Opus 4.7’s Blind Spot: Tests Exist, CI Does Not

Grade every Opus 4.7 repo through an LLM and the same warnings surface over and over:

Flagged risk Repos mentioning
Limited documentation 41
Potentially outdated dependencies 26
No automated tests 24
No unit tests 17
Limited documentation may hinder onboarding 16
Limited test coverage 16
Lack of automated tests 14
Potential security vulnerabilities in authentication 14
Outdated dependencies 12
No CI/CD pipeline 12
No automated tests or CI pipeline 11
Lack of unit tests 10

Seven of the top ten flagged risks are some variant of “tests aren’t there” or “CI isn’t there.”

But tests are there

Let’s cross-check with the file-level data. Across 9,281 Opus 4.7 repos:

  • 64,556 test files exist (role = test)
  • 394 repos pull in Vitest as a framework
  • 344 repos have pytest
  • 95 repos have Jest

That’s actual test code. 9% of all analyzed files are in the test role — not bad.

So where’s the gap?

The LLM’s complaint isn’t “no test files.” It’s “no CI that runs them.”

And that checks out. Look at signals for CI infrastructure:

  • .github/workflows/ directories: rare in our file index — under 5% of repos have them
  • Dockerfile: 867 repos (9%)
  • .env.example: 1,076 repos (12%)
  • docker-compose.yml: 495 repos (5%)

Most Opus 4.7 repos set up the test runner (installing Vitest, adding a test script) but skip the GitHub Actions workflow that runs it automatically.

Why the gap exists

Three hypotheses:

1. One-shot prompts favor “write the feature”

When a user asks “build me a chat app,” the model builds the app. CI is boring plumbing that doesn’t show up in demos. It gets left for “later.”

2. Agent loops don’t reach CI

Even with multi-turn agents, the iteration loop usually terminates when the feature works locally. The agent sees “test passes locally” and moves on.

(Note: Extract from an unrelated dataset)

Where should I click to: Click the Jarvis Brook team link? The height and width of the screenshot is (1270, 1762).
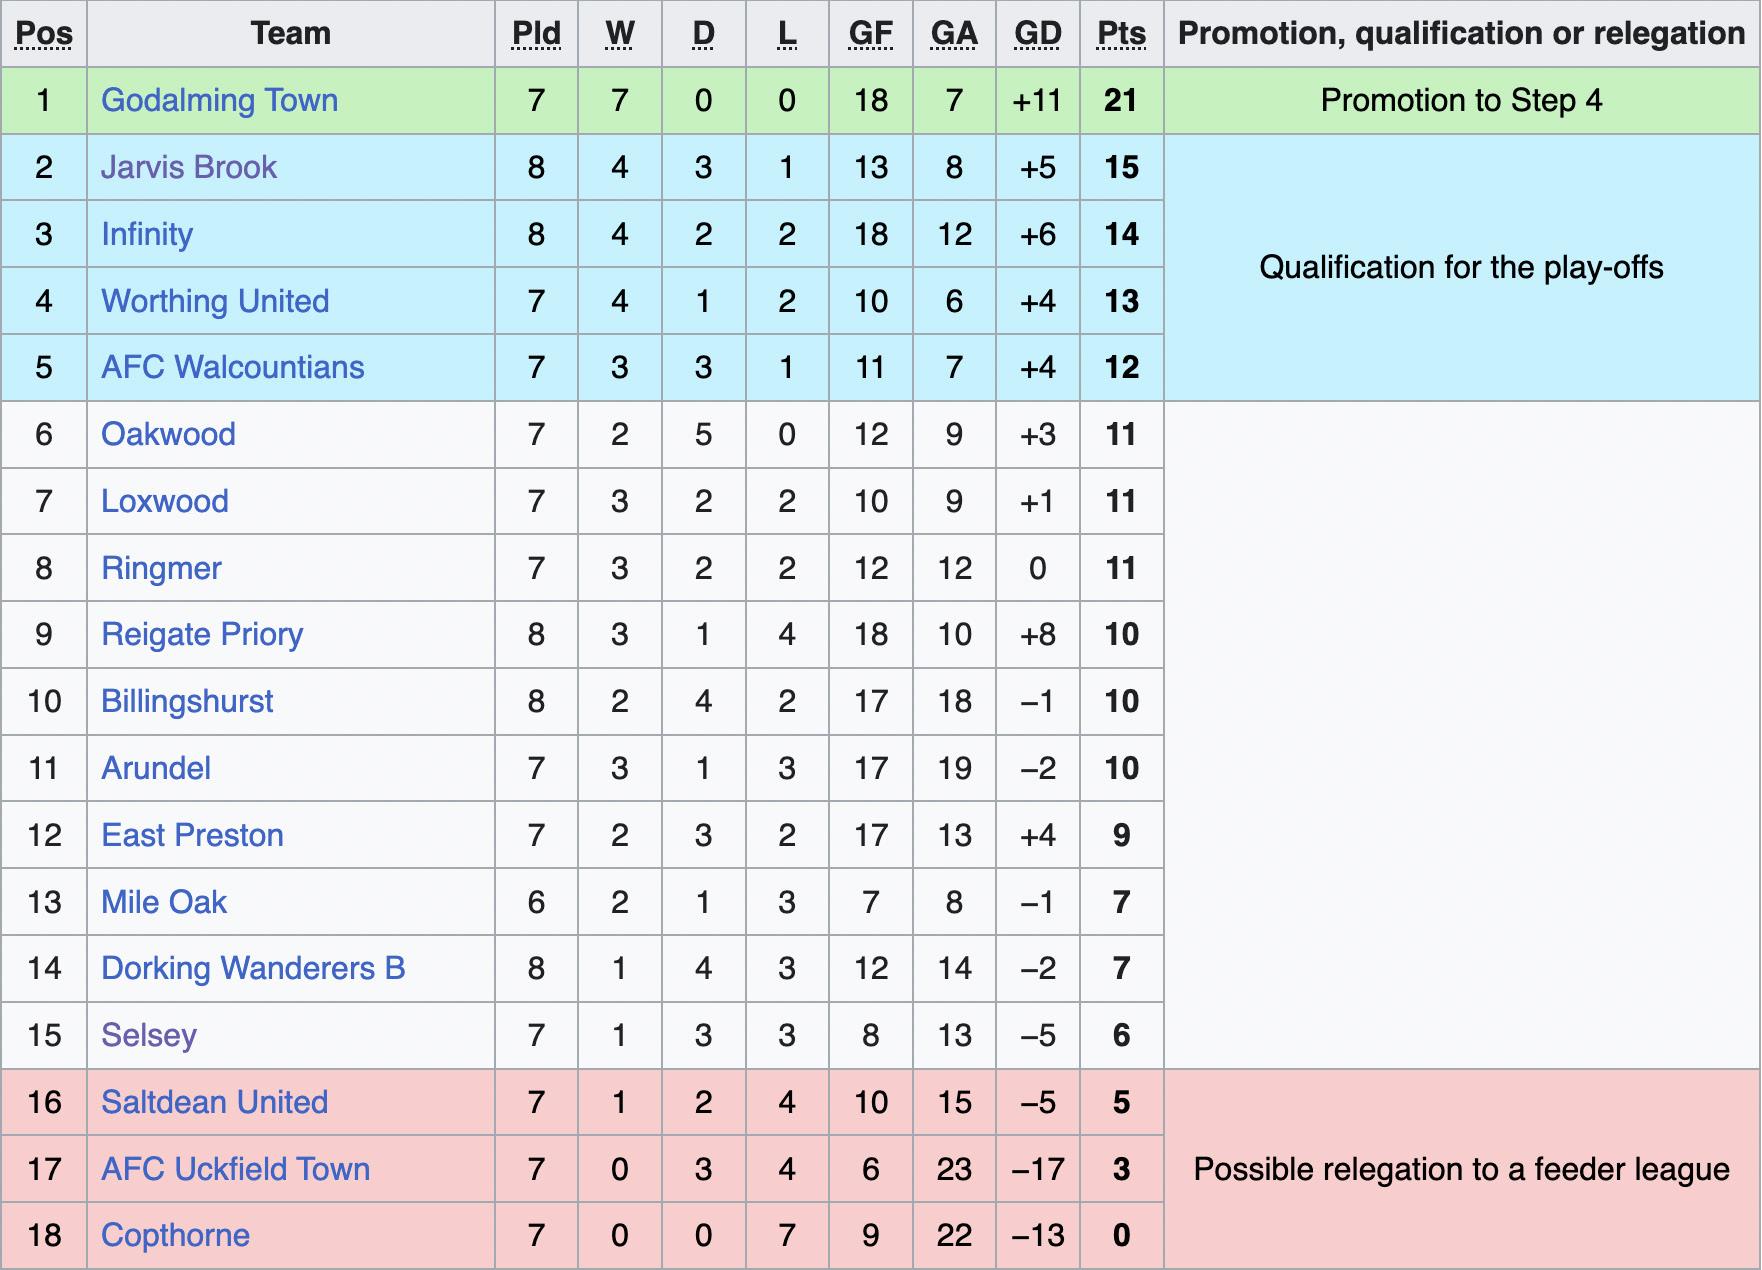(188, 167)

3. CI requires repo-level context

Writing .github/workflows/ci.yml needs knowing the test command, the build command, the deploy target. Many of these are implicit to the human maintainer but not written down.

The fix is simple

Opus 4.7 already writes the tests. The post-generation step we recommend in any “build me X” product:

# .github/workflows/ci.yml
name: CI
on: [push, pull_request]
jobs:
  test:
    runs-on: ubuntu-latest
    steps:
      - uses: actions/checkout@v4
      - uses: actions/setup-node@v4
        with:
          node-version: 20
      - run: npm ci
      - run: npm test

Add this file automatically. Done. You’ve closed the single largest blind spot.

Dependency hygiene

The other frequent complaint — “potentially outdated dependencies” (26 repos, 7% of sample) — is harder. Opus 4.7 is trained on a point-in-time snapshot of npm/PyPI; it doesn’t know your dependency versions are stale. This is a continuous problem, not a one-shot one.

A Dependabot config (10 lines of YAML) covers 80% of this:

version: 2
updates:
  - package-ecosystem: npm
    directory: /
    schedule:
      interval: weekly

Security: auth is the pain point

“Potential security vulnerabilities in authentication” was flagged in 14 repos. The specific complaints usually center on:
- JWT without proper expiry/refresh handling
- Passwords hashed with weak or missing salt
- Session cookies without HttpOnly + SameSite
- Direct use of Math.random() for tokens

This is textbook LLM-written-auth territory and worth a dedicated post.


Summary: Opus 4.7 writes tests. Opus 4.7 writes docs. Opus 4.7 often does not wire either into automation. A tiny amount of automated post-generation scaffolding closes 70% of the gap.